Start of WORKING DATA

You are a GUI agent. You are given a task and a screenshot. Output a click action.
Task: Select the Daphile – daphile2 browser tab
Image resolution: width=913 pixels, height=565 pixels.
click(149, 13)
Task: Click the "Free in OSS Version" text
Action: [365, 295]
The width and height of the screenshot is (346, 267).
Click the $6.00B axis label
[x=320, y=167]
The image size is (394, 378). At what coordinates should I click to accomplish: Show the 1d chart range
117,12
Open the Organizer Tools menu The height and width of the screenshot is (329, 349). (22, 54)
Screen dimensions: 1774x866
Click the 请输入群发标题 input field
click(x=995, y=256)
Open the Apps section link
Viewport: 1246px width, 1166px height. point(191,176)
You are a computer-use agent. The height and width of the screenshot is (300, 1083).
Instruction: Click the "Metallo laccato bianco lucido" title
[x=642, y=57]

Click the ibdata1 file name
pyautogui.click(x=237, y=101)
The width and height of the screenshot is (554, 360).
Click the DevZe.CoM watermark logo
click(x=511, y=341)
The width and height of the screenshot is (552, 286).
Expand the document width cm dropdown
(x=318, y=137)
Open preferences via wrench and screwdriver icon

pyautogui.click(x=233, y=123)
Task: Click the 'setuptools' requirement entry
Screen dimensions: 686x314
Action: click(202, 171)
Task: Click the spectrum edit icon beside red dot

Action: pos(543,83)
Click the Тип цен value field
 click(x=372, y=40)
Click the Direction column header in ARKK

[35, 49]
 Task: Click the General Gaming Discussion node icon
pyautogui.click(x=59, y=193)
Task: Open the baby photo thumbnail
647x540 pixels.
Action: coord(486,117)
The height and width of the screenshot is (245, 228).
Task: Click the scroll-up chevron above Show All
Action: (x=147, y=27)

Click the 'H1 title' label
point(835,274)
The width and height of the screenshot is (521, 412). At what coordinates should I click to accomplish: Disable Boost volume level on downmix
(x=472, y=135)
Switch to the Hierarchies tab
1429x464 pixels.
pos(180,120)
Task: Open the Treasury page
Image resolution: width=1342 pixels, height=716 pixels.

End of WORKING DATA

* EXERCISE: Show a copy of each line from the records above in which the string "agent" occurs.

* ANSWER SPACE:
You are a GUI agent. You are given a task and a screenshot. Output a click action.
You are a computer-use agent. The height and width of the screenshot is (300, 1083).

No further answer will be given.